This study modeled the predictive power of unit/patient characteristics, nurse workload, nurse expertise, and hospital-acquired pressure ulcer (HAPU) preventive clinical processes of care on unit-level prevalence of HAPUs.

Data sources

Seven hundred and eighty-nine medical-surgical units (215 hospitals) in 2009.

Study design

Using unit-level data, HAPUs were modeled with Poisson regression with zero-inflation (due to low prevalence of HAPUs) with significant covariates as predictors.

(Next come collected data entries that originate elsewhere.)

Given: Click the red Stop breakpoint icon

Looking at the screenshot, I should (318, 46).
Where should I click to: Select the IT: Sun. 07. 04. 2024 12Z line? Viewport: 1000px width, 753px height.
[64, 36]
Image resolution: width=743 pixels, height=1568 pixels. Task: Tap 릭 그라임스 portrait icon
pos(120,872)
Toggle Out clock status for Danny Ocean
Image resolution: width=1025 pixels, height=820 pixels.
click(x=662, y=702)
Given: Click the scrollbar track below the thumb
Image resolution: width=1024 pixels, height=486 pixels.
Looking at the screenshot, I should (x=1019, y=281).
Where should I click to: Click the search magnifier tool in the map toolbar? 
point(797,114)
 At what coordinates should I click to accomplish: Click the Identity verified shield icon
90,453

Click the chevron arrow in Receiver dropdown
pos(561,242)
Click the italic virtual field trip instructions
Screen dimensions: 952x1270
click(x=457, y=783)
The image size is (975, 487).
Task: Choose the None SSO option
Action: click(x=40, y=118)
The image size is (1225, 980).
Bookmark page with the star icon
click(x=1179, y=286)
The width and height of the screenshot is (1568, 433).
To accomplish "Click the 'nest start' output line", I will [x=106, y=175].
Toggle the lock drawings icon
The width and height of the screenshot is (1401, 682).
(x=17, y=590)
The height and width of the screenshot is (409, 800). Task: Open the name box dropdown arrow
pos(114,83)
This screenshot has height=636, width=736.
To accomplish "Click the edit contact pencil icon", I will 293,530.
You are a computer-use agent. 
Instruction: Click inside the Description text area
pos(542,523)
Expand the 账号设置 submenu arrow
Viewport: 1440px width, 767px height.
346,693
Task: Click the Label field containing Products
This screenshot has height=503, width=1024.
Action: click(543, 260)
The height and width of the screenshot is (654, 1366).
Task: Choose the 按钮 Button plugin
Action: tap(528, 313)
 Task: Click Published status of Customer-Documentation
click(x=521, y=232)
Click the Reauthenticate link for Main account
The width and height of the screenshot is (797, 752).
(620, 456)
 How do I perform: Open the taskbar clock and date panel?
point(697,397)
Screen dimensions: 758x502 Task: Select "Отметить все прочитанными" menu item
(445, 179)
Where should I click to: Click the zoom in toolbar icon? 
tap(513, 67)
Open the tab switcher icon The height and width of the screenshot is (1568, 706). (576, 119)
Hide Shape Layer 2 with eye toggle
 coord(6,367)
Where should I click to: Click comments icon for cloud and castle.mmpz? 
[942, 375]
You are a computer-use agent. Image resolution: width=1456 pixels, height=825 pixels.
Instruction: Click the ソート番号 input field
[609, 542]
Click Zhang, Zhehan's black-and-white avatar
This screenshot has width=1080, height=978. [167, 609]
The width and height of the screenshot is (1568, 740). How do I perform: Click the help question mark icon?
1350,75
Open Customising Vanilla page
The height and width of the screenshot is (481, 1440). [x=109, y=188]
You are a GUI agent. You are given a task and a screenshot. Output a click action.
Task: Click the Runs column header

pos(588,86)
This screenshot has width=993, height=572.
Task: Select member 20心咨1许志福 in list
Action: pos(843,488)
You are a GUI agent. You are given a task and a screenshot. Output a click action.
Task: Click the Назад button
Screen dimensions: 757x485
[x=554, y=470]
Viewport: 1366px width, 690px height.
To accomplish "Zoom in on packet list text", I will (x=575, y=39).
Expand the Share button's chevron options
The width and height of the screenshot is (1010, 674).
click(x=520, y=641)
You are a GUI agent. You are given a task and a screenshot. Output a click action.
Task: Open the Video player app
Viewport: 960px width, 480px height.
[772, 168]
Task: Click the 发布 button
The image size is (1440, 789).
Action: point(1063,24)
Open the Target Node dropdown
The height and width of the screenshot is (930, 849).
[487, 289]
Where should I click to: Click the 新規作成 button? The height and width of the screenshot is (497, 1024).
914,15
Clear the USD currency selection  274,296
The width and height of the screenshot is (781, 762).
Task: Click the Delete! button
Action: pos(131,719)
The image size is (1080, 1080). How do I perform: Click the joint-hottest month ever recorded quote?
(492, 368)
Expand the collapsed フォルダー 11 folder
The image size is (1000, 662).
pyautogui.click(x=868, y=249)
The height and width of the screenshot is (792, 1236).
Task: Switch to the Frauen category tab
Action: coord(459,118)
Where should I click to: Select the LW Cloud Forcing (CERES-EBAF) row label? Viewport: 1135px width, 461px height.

Data collection/extraction methods

Hospitals submitted data on NQF endorsed ongoing performance measures to CALNOC registry.

Principal findings

Fewer HAPUs were predicted by a combination of unit/patient characteristics (shorter length of stay, fewer patients at-risk, fewer male patients), RN workload (more hours of care, greater patient [bed] turnover), RN expertise (more years of experience, fewer contract staff hours), and processes of care (more risk assessment completed).

Conclusions

Unit/patient characteristics were potent HAPU predictors yet generally are not modifiable. RN workload, nurse expertise, and processes of care (risk assessment/interventions) are significant predictors that can be addressed to reduce HAPU. Support strategies may be needed for units where experienced full-time nurses are not available for HAPU prevention. Further research is warranted to test these finding in the context of higher HAPU prevalence.